# Entries from a data source
※

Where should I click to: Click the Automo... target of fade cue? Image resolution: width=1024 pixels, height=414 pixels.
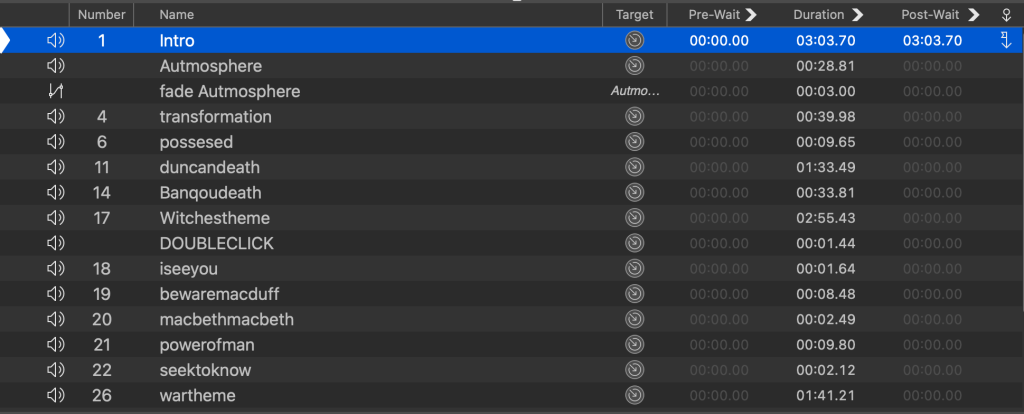[x=635, y=92]
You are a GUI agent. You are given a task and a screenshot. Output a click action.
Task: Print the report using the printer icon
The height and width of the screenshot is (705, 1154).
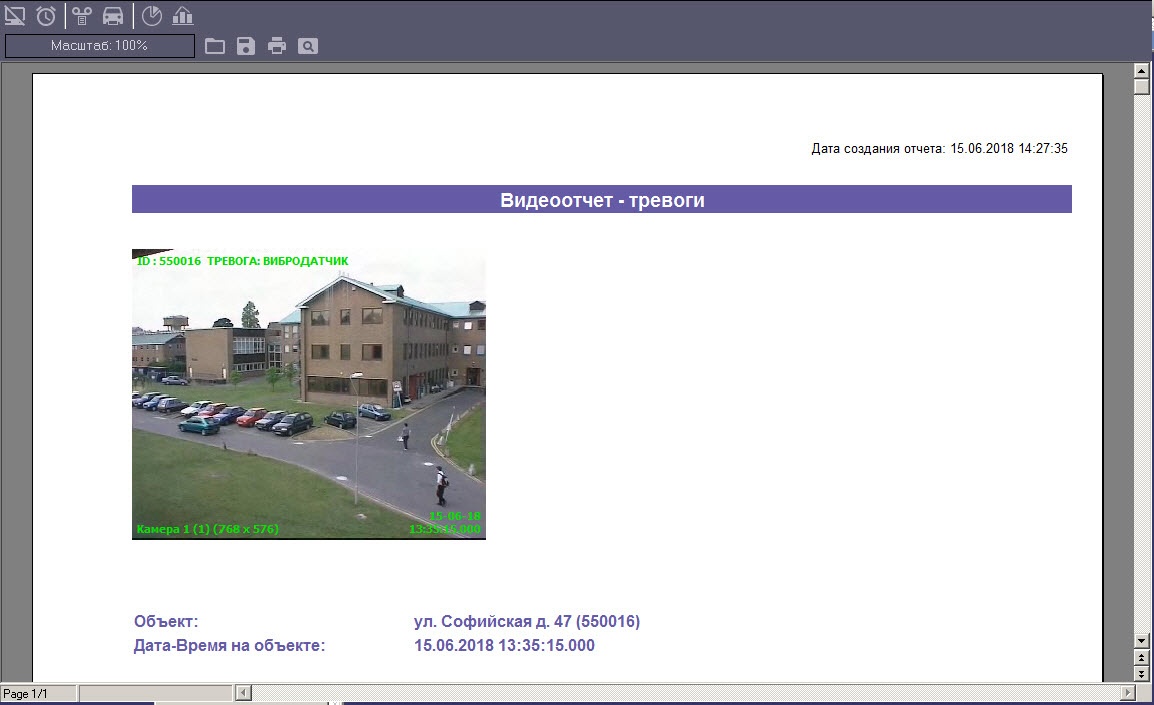(x=277, y=46)
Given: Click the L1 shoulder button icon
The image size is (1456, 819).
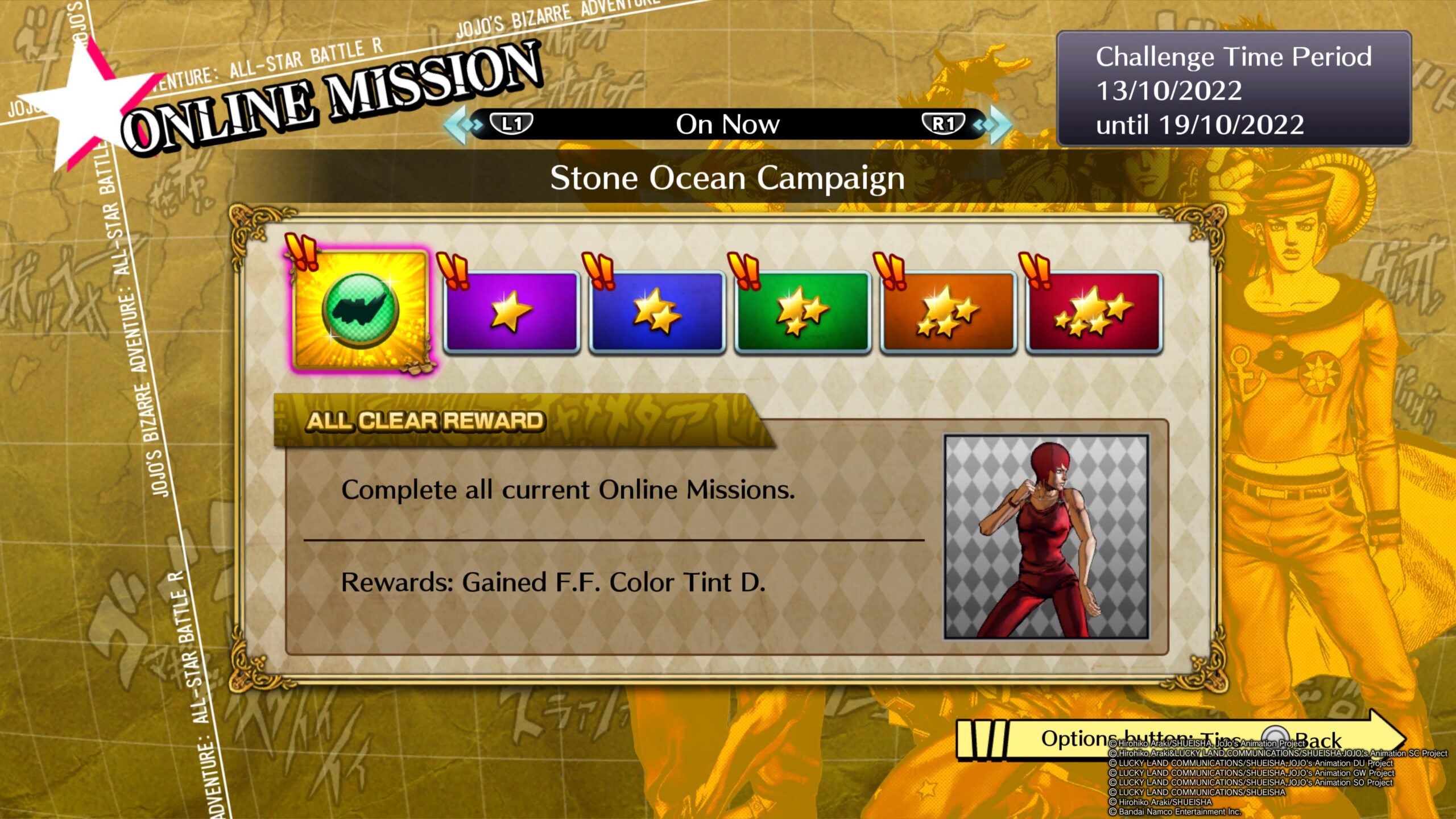Looking at the screenshot, I should 511,123.
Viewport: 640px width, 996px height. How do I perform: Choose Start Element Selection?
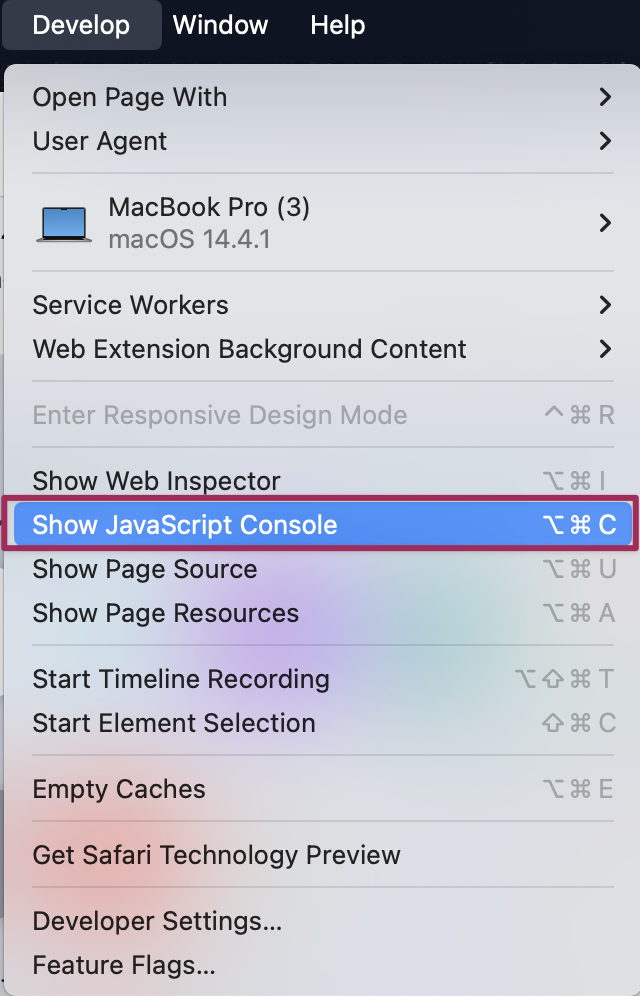click(174, 723)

※

# Work to be completed
Reproduce all of the entries above word for word, omitting the pictures.

# Finished answer
Where should I click to: Click the Automo... target of fade cue? Image resolution: width=1024 pixels, height=414 pixels.
[x=635, y=92]
You are a GUI agent. You are given a task and a screenshot. Output a click action.
Task: Print the report using the printer icon
The height and width of the screenshot is (705, 1154).
(x=277, y=46)
Given: Click the L1 shoulder button icon
The image size is (1456, 819).
Looking at the screenshot, I should 511,123.
Viewport: 640px width, 996px height. How do I perform: Choose Start Element Selection?
click(174, 723)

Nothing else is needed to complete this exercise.